Male Genital Tract
A frequently performed operation for symptomatic nodular prostatic hyperplasia is a transurethral resection, which yields the small "chips" of rubbery prostatic tissue seen here.
Microscopically, benign prostatic hyperplasia can involve both glands and stroma, though the former is usually more prominent. Here, a large hyperplastic nodule of glands is seen.
At higher magnification, the enlarged prostate has glandular hyperplasia. The glands are well-differentiated and still have some intervening stroma. The small laminated pink concretions within the glandular lumens are known as corpora amylacea.
This is prostatic intraepithelial neoplasia (PIN), a precancerous cellular proliferation found in a single acinus or small group of prostatic acini. A normal prostatic gland is seen at the left for comparison with the acini showing PIN at the right. The finding of PIN suggests that prostatic adenocarcinoma may also be present.
These sections through a prostate removed via radical prostatectomy reveal irregular yellowish nodules, mostly in the posterior portion (seen here superiorly). This proved to be prostatic adenocarcinoma. Prostate glands containing adenocarcinoma are not necessarily enlarged. Adenocarcinoma may also coexist with hyperplasia.
At the right are normal prostatic glands containing scattered corpora amylacea. At the left is prostatic adenocarcinoma. Note how the glands of the carcinoma are small and crowded.
Prominent nucleoli are seen in the nuclei of this prostatic adenocarcinoma, which is a characteristic feature.
Here is a normal testis and adjacent structures. Identify the body of the testis, epididymis, and spermatic cord. Note the presence of two vestigial structures, the appendix testis and the appendix epididymis.
This is the microscopic appearance of normal testis. The seminiferous tubules have numerous germ cells. Sertoli cells are inconspicuous. Small dark oblong spermatozoa are seen in the center of the tubules.
There is focal atrophy of tubules seen here to the upper right. The most common reason for this is probably childhood infection with the mumps virus, which produces a patchy orchitis. However, it is unusual for this infection to cause enough atrophy to significantly affect the sperm count.

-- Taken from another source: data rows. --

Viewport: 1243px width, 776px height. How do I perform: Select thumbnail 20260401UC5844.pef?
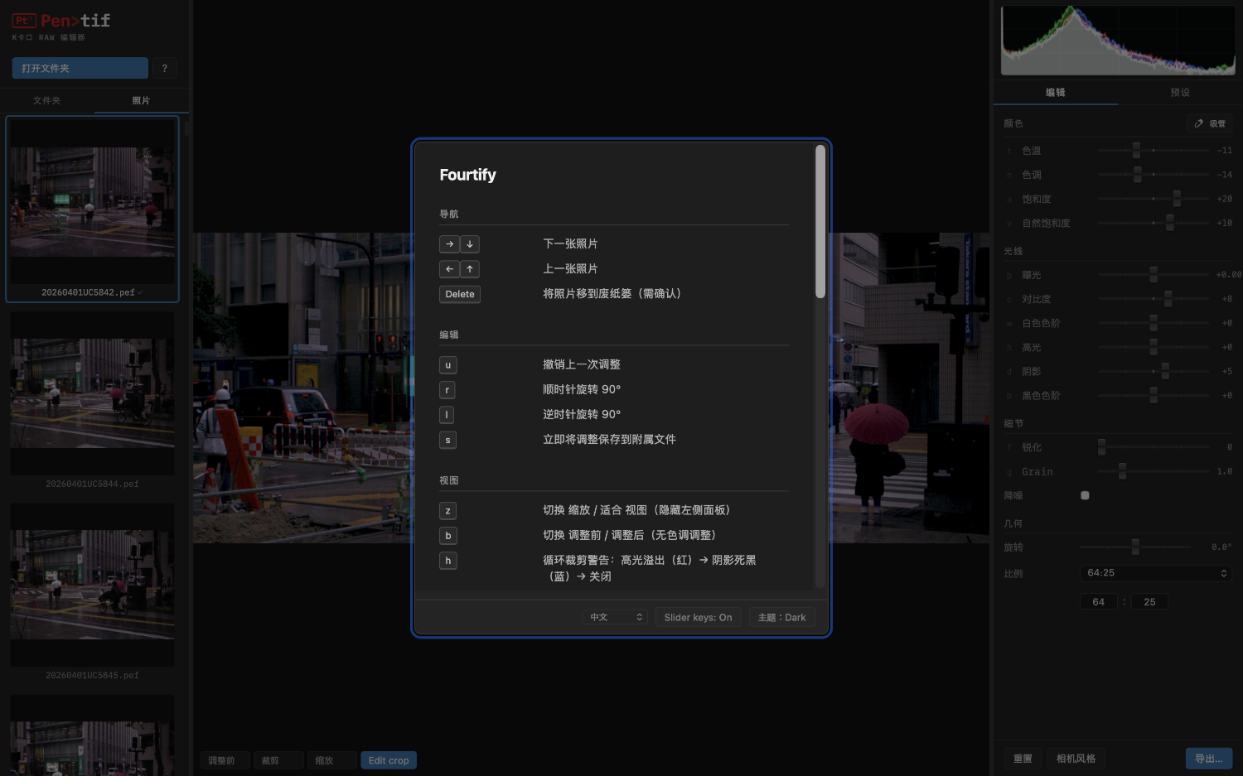[x=92, y=393]
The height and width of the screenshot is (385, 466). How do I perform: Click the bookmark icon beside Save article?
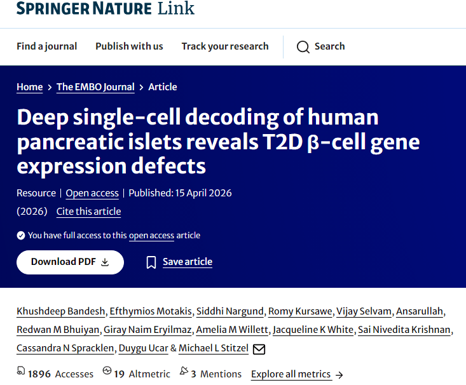151,262
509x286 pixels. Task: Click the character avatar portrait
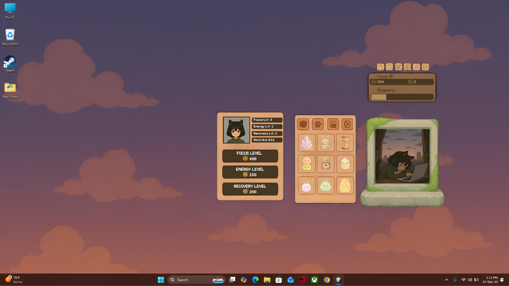click(236, 130)
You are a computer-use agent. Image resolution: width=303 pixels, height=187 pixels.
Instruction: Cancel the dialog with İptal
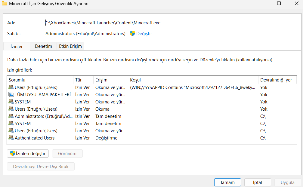pyautogui.click(x=258, y=182)
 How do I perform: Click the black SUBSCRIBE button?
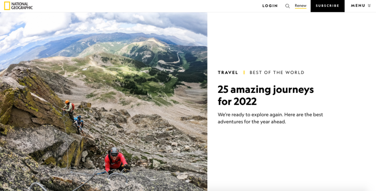(x=327, y=6)
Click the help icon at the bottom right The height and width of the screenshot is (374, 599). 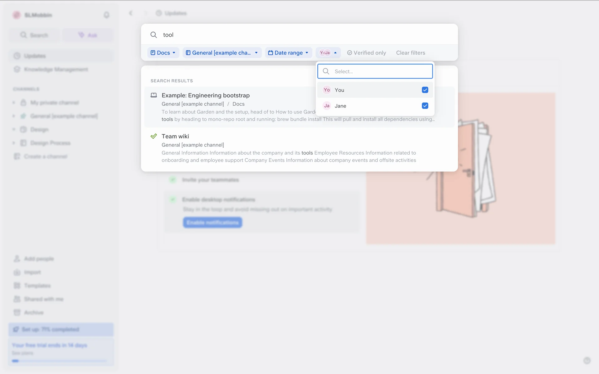[587, 361]
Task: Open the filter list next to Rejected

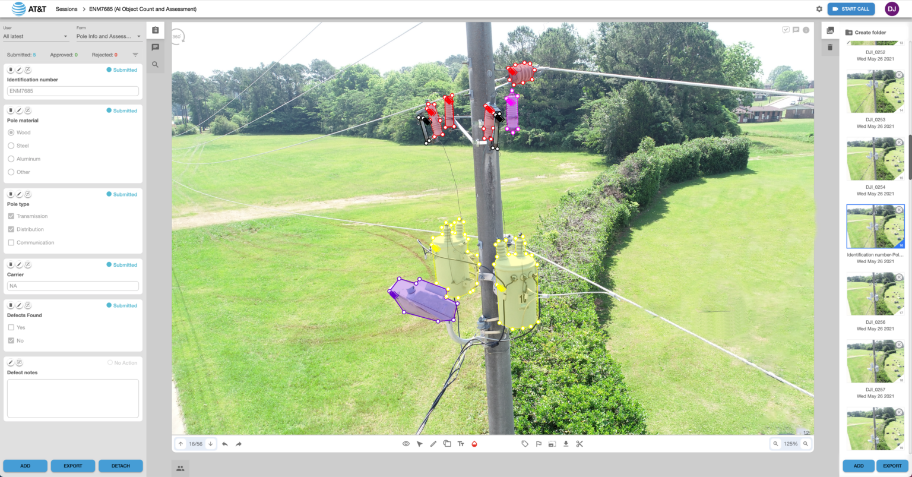Action: pyautogui.click(x=135, y=55)
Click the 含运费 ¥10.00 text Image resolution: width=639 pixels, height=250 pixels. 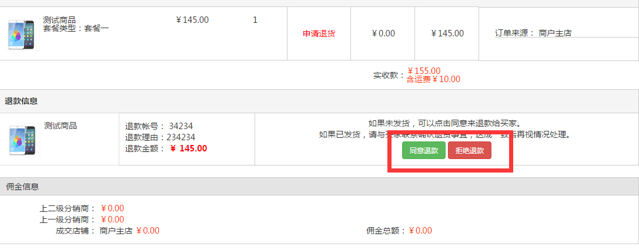coord(433,79)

Here is a large hydrocele of the testis. Such hydroceles are fairly common. Clear fluid accumulates in a sac of tunica vaginalis lined by a serosa with a variety of inflammatory and neoplastic conditions. A hydrocele must be distinguished from a true testicular mass, and transillumination may help, because the hydrocele will transilluminate but a testicular mass will be opaque.
This testis has undergone infarction following testicular torsion. Torsion is an uncommon condition, but is a medical emergency. It occurs when twisting of the spermatic cord cuts off the venous drainage, leading to hemorrhagic infarction.
The mass lesion seen here in the testis is a seminoma. Germ cell neoplasms are the most common types of testicular neoplasm. They are most common in the 15 to 34 age group
Normal testis appears at the left, and seminoma is present at the right. Note the difference in size and staining quality of the neoplastic nests of cells compared to normal germ cells. Note the lymphoid stroma between the nests of seminoma.
Here is an embryonal carcinoma of the testis. There is a rim of normal testis superiorly. The tumor is soft and much more variegated than the seminoma, with red to tan to brown areas, including prominent hemorrhage and necrosis.
This is the histologic pattern of embryonal carcinoma. Sheets of blue cells are trying to form primitive tubules.
At the bottom is a focus of cartilage. Above this is a primitive mesenchymal stroma and to the left a focus of primitive cells most characteristic for embryonal carcinoma. This is embryonal carcinoma mixed with teratoma.